The stories in this collection each have a tenacious voice and gaze out into the world with psychological depth. Regret and acceptance collide on the page. “Remember,” I told my mother, “I’m not obligated to look after the bird.” “Well, she said, “I’m not obligated to look after you.” Mayhew Bergman’s keen observations of the animal kingdom are so convincing that one wonders how she didn’t have a prior career as a zookeeper or scientist. The writing could be the offspring of an Alice Munroe and Amy Hempel marriage.
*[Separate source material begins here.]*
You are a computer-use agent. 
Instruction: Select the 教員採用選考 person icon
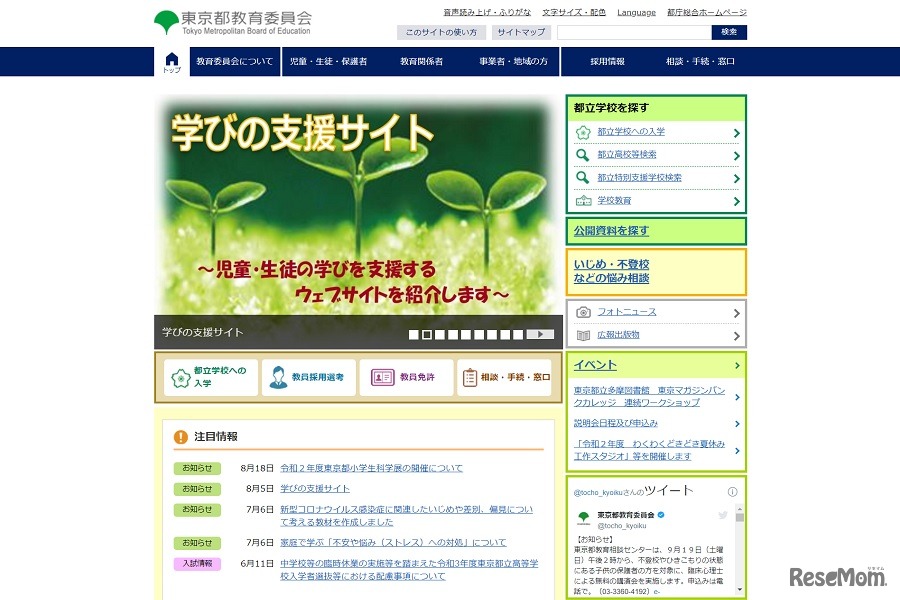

The controlled nature of the prose with descriptive language used when necessary echoes Hemingway’s Men Without Women. Even some of the stories feel inspired. “Yesterday’s Whales” reminded me of “Hills Like White Elephants” with a woman’s body changing and an unplanned pregnancy. Her ability to elevate the mundane into a something profound at the single sentence level makes this collection worth reading. Her characters, both gusty and damaged, exist to listen and propel each other forward through their lives. In a sea of oft too-clever writing and sarcasm, this felt unusually authentic.
Birds of a Lesser Paradise by Megan Mayhew Bergman, Scribner 2012, ISBN: 978-1-4516-4335-0
Hedy Zimra reads poems and fiction for PANK and teaches high school in Providence, RI.